**DATA PROVIDED**

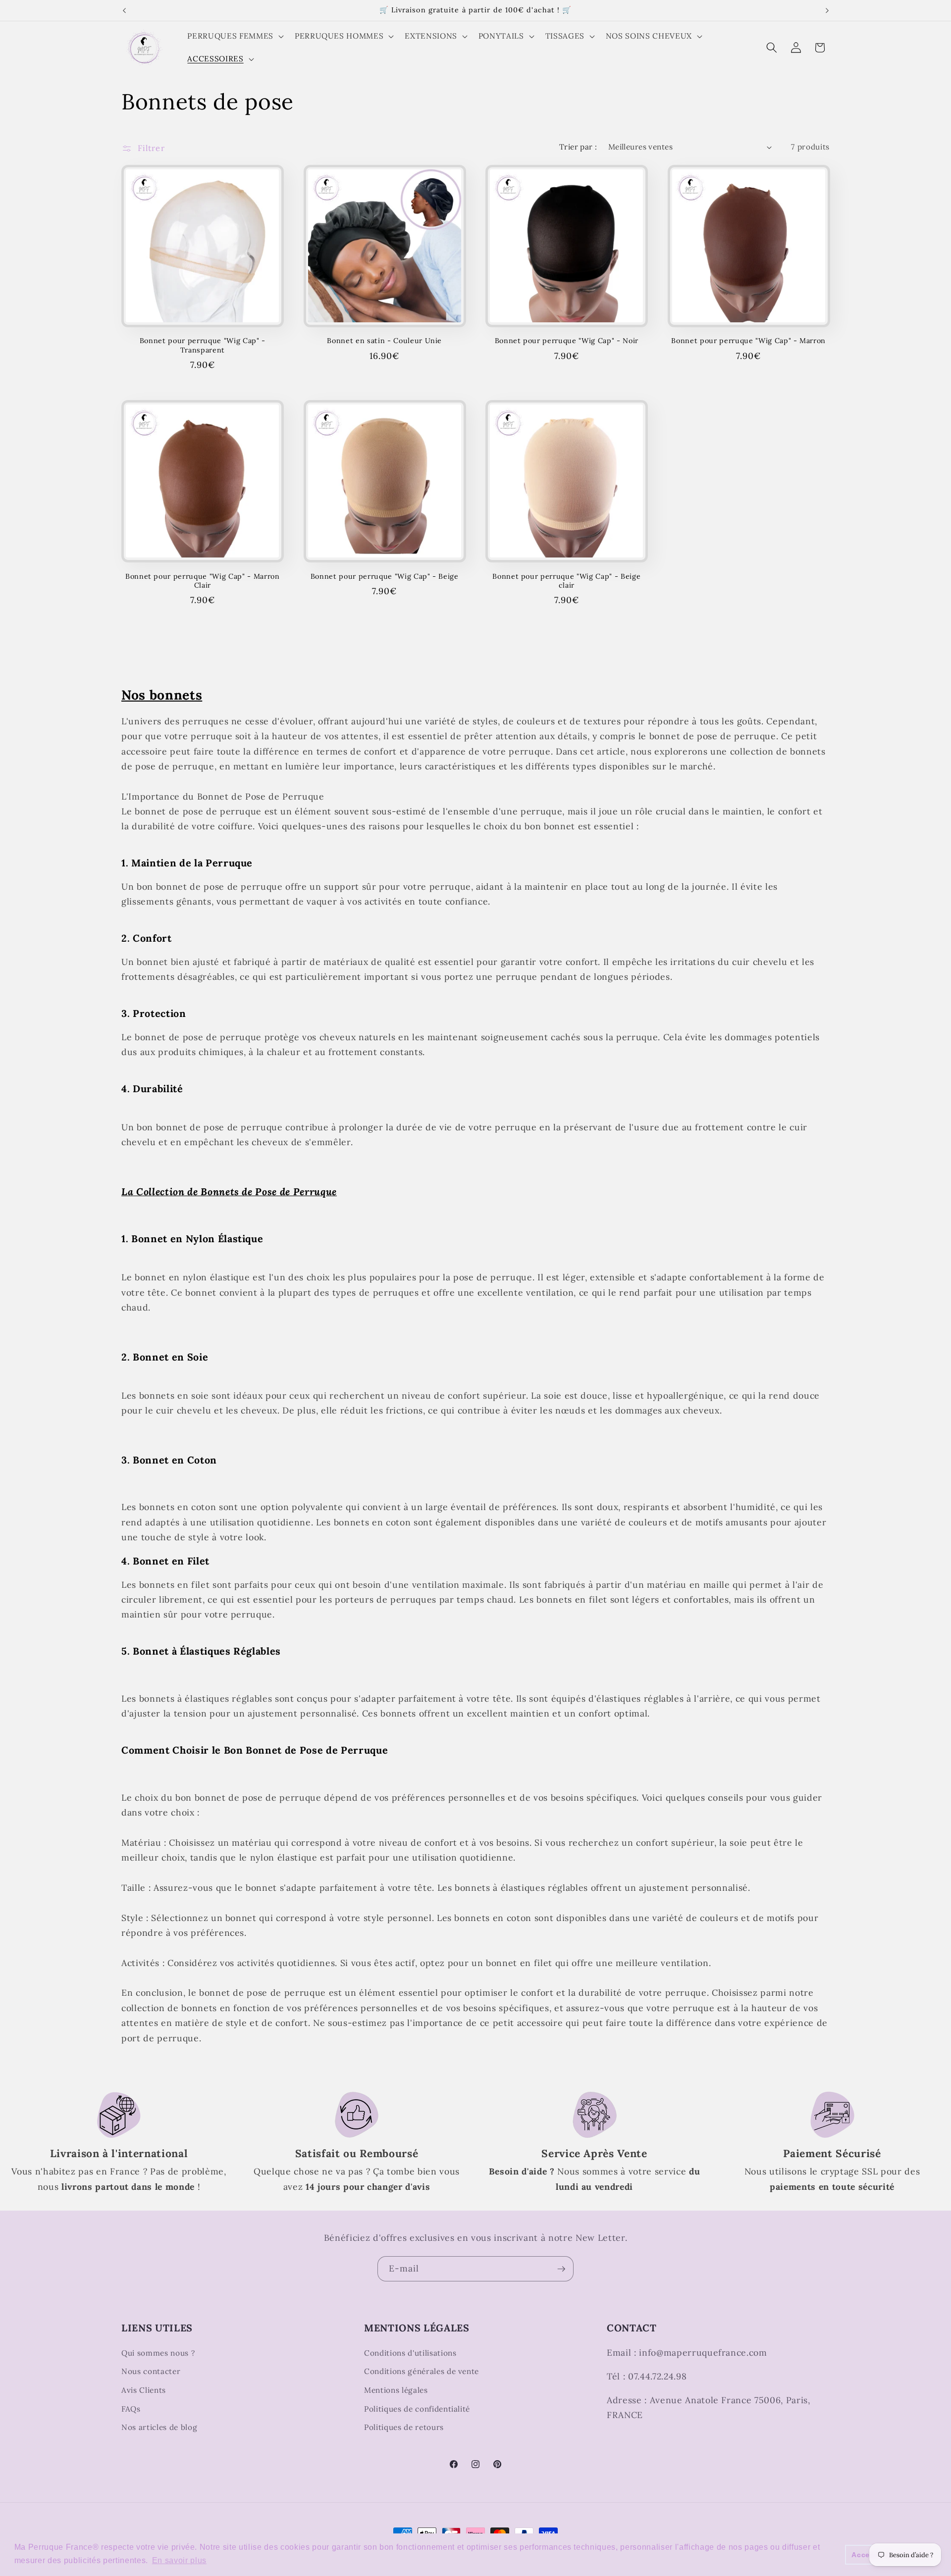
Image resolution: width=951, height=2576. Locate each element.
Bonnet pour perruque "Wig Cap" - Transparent (202, 345)
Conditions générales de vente (421, 2371)
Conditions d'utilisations (410, 2353)
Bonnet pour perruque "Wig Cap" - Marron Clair (202, 581)
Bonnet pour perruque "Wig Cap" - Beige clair (566, 581)
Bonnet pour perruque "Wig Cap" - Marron (748, 340)
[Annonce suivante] (827, 10)
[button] (234, 36)
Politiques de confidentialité (417, 2409)
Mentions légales (396, 2390)
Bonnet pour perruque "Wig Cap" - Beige (385, 576)
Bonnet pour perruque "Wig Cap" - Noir (566, 340)
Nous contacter (150, 2371)
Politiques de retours (404, 2427)
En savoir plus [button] (179, 2560)
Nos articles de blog (159, 2427)
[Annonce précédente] (124, 10)
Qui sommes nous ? (158, 2353)
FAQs (131, 2409)
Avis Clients (143, 2390)
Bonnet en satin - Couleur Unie (384, 340)
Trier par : (578, 147)
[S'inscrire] (561, 2269)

**WHAT IS BEING ASKED**
Please copy each line from the material above in which the string "Bonnet" appears.

**RESPONSE**
Bonnet pour perruque "Wig Cap" - Transparent (202, 345)
Bonnet pour perruque "Wig Cap" - Marron Clair (202, 581)
Bonnet pour perruque "Wig Cap" - Beige clair (566, 581)
Bonnet pour perruque "Wig Cap" - Marron (748, 340)
Bonnet pour perruque "Wig Cap" - Beige (385, 576)
Bonnet pour perruque "Wig Cap" - Noir (566, 340)
Bonnet en satin - Couleur Unie (384, 340)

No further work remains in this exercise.